Mark Parkinson, Director, Middleton Advisors comments on the current state of the property market in and outside London and offers a few predictions for the remainder of 2016 and into next year.
Prices and demand/supply of homes
“The market feels like a toned down version of the aftermath of the collapse of Lehmans, which pre-empted a year to 18 months of real global uncertainty. The currency play obscures this a bit in London- we have taken on a few clients since the Brexit vote, who are motivated because they are effectively covering their acquisition costs with the lower value of the pound. It is worth noting that they all have existing London property and are conversant with the market.
In both London and the country, we expect supply to remain tight as the only sellers are those with real motivation be it downsizing, getting rid of debt (almost no forced sellers) divorce etc are the main sellers in the market today, be under no illusion that they are all realistic! The majority of vendors in London remain 5%-10% ahead of market levels. In the country less so, but it is harder to judge what is overpriced as the trading range of any property in the country is far wider. Demand in the country has not waned since the Brexit vote. We had a record July and August for taking on clients. This is not surprising because most people take a 10 year view with a country house and there is an underlying optimism about the long term picture for the UK.”

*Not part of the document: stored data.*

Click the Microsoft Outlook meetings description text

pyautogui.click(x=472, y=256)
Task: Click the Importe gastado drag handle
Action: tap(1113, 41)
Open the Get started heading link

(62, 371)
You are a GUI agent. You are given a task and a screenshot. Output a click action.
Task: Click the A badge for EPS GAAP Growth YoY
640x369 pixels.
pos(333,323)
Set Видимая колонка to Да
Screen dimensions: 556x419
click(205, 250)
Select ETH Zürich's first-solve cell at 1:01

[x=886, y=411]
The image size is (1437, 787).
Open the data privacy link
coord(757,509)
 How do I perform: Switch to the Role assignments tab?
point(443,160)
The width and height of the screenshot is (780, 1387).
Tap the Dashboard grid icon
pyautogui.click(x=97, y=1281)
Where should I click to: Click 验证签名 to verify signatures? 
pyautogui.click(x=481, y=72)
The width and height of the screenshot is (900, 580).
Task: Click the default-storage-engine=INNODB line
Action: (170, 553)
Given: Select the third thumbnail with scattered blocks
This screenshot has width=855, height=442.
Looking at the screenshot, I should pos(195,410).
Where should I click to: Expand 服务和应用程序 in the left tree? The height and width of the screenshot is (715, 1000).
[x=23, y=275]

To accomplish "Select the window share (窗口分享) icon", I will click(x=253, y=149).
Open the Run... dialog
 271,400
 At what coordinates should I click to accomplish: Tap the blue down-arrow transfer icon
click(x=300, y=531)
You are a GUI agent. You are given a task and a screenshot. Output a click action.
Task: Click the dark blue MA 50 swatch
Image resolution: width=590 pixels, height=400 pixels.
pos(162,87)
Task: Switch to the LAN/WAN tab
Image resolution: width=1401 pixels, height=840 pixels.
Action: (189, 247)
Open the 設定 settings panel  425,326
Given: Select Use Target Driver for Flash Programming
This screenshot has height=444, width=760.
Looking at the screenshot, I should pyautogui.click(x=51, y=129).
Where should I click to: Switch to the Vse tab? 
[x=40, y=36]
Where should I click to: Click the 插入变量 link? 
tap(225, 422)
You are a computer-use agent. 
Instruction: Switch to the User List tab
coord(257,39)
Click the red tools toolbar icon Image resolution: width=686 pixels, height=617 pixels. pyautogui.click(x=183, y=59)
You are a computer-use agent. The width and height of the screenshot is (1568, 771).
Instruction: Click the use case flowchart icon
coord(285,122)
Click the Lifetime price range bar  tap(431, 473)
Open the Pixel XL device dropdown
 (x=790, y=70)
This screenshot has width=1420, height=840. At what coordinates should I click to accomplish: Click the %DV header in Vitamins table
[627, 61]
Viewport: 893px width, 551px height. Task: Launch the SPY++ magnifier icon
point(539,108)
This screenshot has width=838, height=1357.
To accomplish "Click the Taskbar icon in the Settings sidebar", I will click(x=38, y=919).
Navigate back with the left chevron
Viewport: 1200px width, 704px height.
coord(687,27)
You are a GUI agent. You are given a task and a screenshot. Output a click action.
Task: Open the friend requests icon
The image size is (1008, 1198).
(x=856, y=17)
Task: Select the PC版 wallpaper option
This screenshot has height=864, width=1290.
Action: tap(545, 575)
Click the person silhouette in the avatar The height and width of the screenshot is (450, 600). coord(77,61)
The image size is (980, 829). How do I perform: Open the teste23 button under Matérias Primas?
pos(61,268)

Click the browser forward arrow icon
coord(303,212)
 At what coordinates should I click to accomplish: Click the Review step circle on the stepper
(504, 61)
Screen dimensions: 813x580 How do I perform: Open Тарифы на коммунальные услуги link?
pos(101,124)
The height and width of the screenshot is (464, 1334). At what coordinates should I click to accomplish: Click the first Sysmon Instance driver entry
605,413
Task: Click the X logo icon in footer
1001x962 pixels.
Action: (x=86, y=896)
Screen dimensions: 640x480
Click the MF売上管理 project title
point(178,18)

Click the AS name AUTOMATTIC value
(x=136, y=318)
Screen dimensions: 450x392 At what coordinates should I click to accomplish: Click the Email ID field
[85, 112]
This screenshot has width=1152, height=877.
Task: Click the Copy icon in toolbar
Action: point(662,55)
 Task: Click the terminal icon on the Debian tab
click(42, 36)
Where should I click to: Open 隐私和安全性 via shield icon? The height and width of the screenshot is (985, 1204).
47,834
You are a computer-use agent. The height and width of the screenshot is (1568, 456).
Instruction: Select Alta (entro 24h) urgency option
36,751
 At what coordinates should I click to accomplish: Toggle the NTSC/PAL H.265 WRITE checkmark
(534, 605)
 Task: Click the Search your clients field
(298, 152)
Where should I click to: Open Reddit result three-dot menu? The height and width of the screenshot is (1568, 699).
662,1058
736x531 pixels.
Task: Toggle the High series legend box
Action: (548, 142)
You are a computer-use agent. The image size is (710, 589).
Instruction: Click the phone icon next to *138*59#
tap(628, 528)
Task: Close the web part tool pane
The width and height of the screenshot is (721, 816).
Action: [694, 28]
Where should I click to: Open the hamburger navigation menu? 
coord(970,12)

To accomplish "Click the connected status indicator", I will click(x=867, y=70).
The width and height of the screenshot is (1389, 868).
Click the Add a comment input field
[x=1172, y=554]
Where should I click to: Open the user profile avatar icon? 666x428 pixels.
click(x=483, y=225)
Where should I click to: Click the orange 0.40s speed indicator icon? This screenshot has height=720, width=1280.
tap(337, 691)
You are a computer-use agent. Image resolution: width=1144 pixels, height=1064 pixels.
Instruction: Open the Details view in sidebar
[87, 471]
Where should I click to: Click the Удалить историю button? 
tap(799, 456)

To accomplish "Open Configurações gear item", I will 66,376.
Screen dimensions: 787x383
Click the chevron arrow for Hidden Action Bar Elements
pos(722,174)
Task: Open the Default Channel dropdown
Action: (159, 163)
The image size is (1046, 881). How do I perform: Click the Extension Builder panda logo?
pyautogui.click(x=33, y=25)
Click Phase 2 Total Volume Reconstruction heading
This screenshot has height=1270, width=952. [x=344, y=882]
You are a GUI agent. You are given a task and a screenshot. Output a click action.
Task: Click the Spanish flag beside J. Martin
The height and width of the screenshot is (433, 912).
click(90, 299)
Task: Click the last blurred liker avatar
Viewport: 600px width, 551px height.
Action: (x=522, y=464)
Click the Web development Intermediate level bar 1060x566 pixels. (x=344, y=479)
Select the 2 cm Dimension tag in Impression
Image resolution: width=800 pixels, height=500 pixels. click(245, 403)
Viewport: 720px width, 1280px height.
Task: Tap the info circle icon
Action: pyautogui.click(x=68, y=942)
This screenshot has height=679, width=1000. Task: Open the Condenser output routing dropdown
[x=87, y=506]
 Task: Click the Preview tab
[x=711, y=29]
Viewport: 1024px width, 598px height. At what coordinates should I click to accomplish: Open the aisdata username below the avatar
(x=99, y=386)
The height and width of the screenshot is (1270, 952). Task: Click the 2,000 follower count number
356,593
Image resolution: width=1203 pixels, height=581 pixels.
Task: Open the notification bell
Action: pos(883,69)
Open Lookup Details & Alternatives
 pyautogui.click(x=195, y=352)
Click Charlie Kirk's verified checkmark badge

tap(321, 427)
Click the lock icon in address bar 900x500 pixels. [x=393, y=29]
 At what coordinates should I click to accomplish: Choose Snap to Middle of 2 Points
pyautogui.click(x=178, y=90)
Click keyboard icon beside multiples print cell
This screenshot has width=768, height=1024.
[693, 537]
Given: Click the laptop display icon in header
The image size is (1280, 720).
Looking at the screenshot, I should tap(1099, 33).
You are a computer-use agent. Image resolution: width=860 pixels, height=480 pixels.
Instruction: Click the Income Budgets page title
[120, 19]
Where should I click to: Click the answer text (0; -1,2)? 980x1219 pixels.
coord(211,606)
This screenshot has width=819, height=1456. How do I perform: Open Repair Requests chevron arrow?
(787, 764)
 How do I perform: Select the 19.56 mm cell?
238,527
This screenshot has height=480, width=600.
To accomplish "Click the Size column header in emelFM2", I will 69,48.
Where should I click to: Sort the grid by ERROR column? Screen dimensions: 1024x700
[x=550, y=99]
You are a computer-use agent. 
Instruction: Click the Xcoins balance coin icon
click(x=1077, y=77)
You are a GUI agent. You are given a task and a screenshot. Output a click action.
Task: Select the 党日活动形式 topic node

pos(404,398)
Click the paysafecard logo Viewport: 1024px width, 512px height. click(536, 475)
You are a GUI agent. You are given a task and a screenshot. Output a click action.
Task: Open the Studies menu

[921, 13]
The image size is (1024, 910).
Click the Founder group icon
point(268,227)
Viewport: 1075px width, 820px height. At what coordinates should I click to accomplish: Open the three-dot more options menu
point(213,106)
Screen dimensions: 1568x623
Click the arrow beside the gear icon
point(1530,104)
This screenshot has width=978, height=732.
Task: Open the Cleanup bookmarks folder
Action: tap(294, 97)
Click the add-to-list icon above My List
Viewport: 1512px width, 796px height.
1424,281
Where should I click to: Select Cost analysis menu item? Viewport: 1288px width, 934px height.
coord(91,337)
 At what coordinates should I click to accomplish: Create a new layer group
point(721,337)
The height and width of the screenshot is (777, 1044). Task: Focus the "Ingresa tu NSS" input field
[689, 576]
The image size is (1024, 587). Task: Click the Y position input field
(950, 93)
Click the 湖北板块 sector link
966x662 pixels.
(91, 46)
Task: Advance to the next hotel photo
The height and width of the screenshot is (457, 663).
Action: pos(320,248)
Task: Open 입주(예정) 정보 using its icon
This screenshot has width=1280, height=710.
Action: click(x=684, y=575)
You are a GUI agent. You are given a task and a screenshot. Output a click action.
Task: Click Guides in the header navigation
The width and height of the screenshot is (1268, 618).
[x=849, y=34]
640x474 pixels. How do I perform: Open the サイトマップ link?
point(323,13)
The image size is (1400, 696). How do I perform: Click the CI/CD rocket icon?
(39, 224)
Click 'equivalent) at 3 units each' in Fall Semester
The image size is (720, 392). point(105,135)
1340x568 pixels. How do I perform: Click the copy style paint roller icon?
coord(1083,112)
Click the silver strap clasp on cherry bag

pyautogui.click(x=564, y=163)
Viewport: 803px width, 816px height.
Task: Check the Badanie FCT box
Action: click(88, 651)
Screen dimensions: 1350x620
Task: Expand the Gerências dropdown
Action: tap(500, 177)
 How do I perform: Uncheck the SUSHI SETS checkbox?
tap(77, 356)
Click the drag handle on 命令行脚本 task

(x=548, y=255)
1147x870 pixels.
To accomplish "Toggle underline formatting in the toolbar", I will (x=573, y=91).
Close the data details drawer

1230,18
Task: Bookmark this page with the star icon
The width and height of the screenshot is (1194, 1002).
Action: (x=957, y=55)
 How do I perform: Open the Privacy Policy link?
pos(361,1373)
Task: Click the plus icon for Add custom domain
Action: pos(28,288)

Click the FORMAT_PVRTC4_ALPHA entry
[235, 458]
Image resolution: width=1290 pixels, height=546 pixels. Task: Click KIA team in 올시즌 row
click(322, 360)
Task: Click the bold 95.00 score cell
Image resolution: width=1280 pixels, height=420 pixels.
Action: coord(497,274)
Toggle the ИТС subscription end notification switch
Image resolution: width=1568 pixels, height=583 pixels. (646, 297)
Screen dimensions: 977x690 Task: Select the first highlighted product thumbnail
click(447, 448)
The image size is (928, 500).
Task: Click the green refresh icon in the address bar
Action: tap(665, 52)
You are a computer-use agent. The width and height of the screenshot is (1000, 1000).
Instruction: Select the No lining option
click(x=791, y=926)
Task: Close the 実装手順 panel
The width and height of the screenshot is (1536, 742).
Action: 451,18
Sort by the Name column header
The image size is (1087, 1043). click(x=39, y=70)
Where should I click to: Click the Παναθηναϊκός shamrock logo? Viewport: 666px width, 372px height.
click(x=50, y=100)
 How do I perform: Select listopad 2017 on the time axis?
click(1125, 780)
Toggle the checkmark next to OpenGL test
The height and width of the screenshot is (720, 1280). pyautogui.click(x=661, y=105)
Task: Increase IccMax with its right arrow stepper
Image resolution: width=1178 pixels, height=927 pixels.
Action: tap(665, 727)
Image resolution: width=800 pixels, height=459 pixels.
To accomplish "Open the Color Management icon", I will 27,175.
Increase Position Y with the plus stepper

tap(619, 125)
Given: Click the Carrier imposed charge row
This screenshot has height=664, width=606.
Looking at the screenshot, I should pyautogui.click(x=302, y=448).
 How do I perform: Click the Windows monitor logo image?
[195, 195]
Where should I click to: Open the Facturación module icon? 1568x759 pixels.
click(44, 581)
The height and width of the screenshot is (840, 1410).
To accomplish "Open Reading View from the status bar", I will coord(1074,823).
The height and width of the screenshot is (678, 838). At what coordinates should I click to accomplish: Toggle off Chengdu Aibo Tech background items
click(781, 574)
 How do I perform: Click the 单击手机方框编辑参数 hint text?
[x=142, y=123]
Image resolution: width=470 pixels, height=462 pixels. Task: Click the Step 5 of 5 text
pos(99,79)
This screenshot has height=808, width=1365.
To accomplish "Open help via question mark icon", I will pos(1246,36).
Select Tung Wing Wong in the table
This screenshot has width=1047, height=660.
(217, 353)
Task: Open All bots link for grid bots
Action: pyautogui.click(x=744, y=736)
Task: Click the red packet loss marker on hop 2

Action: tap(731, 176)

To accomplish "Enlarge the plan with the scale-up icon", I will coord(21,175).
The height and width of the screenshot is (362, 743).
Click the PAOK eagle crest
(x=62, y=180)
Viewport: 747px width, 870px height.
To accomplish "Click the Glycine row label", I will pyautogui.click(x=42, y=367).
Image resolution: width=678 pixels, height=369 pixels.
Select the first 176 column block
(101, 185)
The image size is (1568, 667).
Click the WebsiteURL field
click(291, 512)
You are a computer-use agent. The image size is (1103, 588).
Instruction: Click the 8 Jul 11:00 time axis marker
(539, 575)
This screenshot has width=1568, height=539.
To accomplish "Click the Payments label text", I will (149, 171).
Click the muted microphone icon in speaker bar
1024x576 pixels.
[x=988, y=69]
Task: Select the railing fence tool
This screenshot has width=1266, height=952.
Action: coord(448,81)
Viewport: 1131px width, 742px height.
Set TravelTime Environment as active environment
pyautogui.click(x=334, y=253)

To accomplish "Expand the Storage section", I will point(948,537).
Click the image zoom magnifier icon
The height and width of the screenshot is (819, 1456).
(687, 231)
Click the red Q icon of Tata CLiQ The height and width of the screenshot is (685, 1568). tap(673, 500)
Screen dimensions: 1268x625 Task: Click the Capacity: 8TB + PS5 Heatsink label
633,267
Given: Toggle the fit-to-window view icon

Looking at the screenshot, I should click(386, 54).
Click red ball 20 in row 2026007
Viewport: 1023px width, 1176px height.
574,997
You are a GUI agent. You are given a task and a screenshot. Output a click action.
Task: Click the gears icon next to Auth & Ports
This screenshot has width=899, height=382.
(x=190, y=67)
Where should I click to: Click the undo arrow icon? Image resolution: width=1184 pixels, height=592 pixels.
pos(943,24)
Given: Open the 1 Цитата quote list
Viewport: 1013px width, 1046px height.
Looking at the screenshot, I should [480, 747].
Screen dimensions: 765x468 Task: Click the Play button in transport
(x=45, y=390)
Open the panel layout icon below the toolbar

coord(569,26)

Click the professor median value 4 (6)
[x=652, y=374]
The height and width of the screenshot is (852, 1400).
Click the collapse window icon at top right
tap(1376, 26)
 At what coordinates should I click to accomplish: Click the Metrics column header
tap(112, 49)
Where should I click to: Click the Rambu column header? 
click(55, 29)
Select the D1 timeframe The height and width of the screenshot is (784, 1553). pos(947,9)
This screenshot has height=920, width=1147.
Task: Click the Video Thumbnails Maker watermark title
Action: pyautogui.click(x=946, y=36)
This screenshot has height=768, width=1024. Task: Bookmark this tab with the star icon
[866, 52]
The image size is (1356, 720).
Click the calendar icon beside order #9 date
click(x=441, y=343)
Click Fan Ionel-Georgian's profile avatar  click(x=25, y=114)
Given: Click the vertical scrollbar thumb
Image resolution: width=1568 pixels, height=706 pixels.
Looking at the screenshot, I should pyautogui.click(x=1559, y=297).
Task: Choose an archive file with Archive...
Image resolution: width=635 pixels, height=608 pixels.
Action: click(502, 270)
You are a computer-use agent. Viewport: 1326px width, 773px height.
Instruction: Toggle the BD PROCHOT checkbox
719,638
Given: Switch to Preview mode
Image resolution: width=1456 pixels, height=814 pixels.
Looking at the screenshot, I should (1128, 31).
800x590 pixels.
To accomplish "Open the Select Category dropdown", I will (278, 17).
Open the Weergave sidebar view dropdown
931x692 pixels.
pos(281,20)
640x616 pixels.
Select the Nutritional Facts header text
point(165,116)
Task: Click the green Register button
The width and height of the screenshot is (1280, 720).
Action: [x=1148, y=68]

Advice be to would-be sellers
“It’s not going to be sorted out that quickly. If you look back to the aftermath of Lehman Brothers, it was six months later (Feb, March, April 2009) which turned out to be the best time to buy in London; therefore this winter could emerge as the worst time to sell. I would hold on for as long as you can, at least until next Spring, but there are murmurings of Theresa May calling a snap general election next year……”
Buyers outside of London
“You cannot apply a general rule to the country property market and buying tactics; if it was that easy we wouldn’t have a business. We have just bought a super prime country property privately for £1m less than someone bought it for last year because of a ‘one off’ set of circumstances. By the same token we have been up against stiff competition on a few houses in the country this year. There is no ‘one size’ fits all approach, for each property know the market, who are the other buyers and where does it sit in terms of quality, is it A* or B minus?”
Prime Central London Property Market
We hear a lot about the very vulnerable new-build market in areas of high supply like PCL in general and Nine Elms/Battersea in particular. But is this in any way mirrored in the second hand property market in PCL or other ‘prime’ areas of the capital?”
“We have not seen a general trend of contamination from the new build market to the period market, although if new build begins to approach parity with period prices then we would expect period prices to fall. In terms of ‘second hand ‘ new builds in the tower blocks, yes there are examples of flats selling for less that they were bought for a few years ago. In the ‘special’ new buildings like converted warehouses factories etc, second hand prices are robust as there is far less supply; for example the converted spice warehouses at Shad Thames where we have bought a few flats over the years have always proved a sound investment for clients.”